Data extracted from a collection:
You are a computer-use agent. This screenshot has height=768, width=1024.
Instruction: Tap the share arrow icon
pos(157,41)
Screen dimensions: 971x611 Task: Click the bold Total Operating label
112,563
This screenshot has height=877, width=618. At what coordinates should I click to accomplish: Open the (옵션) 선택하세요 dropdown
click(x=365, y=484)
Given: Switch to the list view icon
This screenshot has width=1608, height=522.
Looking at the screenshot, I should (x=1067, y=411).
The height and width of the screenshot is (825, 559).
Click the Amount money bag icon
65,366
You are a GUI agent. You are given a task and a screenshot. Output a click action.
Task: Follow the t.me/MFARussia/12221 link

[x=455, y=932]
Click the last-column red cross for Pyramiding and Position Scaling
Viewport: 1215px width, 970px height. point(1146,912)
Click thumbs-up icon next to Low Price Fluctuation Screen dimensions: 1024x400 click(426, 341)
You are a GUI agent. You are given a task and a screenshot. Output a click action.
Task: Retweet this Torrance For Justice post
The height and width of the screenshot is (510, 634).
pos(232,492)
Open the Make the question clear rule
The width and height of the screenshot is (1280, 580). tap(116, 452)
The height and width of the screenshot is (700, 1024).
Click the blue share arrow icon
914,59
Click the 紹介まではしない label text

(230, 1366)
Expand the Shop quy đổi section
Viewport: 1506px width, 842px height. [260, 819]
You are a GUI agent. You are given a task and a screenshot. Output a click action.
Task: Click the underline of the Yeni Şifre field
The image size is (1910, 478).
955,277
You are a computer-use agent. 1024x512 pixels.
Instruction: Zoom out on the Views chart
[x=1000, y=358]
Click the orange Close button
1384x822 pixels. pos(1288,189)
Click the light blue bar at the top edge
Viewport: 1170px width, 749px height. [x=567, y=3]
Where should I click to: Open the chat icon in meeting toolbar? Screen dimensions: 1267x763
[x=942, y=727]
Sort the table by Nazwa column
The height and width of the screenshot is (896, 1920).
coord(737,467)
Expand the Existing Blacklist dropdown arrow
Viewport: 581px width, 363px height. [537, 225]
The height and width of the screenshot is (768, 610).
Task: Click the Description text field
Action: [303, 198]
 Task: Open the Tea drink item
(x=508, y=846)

*Task*: Check the entries above line by line and return each one containing the word "computer".

*Answer below*:
You are a computer-use agent. This screenshot has height=768, width=1024.
You are a computer-use agent. 1024x512 pixels.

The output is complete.